#### Source records:
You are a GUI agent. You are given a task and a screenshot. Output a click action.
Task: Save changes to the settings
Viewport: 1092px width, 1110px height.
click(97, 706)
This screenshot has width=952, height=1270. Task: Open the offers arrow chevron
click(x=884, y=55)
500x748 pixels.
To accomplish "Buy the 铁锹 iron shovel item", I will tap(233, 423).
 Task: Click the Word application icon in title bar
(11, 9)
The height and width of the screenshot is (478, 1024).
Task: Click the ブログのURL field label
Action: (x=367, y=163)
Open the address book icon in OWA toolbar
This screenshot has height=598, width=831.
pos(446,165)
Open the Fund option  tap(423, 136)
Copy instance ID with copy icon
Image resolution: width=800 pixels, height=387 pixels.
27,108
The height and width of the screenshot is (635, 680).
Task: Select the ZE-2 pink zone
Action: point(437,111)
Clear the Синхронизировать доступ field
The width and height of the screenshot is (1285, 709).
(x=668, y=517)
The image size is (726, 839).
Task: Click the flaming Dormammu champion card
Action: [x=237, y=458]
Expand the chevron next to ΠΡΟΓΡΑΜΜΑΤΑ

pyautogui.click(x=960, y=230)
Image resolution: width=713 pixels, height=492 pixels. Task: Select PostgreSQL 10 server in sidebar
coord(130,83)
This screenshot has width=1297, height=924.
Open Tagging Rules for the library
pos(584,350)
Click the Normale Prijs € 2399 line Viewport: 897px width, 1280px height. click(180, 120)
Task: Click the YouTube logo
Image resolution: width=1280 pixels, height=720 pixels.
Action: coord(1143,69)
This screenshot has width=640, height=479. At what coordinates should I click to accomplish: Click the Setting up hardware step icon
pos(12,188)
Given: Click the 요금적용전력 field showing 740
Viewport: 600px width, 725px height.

#### What is needed:
Write every record above out again exactly as it stands.

#### Result of this exercise:
You are a GUI agent. You are given a task and a screenshot. Output a click action.
Task: Save changes to the settings
Viewport: 1092px width, 1110px height.
click(97, 706)
This screenshot has width=952, height=1270. Task: Open the offers arrow chevron
click(x=884, y=55)
500x748 pixels.
To accomplish "Buy the 铁锹 iron shovel item", I will tap(233, 423).
 Task: Click the Word application icon in title bar
(11, 9)
The height and width of the screenshot is (478, 1024).
Task: Click the ブログのURL field label
Action: (x=367, y=163)
Open the address book icon in OWA toolbar
This screenshot has height=598, width=831.
pos(446,165)
Open the Fund option  tap(423, 136)
Copy instance ID with copy icon
Image resolution: width=800 pixels, height=387 pixels.
27,108
The height and width of the screenshot is (635, 680).
Task: Select the ZE-2 pink zone
Action: point(437,111)
Clear the Синхронизировать доступ field
The width and height of the screenshot is (1285, 709).
(x=668, y=517)
The image size is (726, 839).
Task: Click the flaming Dormammu champion card
Action: [x=237, y=458]
Expand the chevron next to ΠΡΟΓΡΑΜΜΑΤΑ

pyautogui.click(x=960, y=230)
Image resolution: width=713 pixels, height=492 pixels. Task: Select PostgreSQL 10 server in sidebar
coord(130,83)
This screenshot has width=1297, height=924.
Open Tagging Rules for the library
pos(584,350)
Click the Normale Prijs € 2399 line Viewport: 897px width, 1280px height. click(180, 120)
Task: Click the YouTube logo
Image resolution: width=1280 pixels, height=720 pixels.
Action: coord(1143,69)
This screenshot has width=640, height=479. At what coordinates should I click to accomplish: Click the Setting up hardware step icon
pos(12,188)
Given: Click the 요금적용전력 field showing 740
Viewport: 600px width, 725px height.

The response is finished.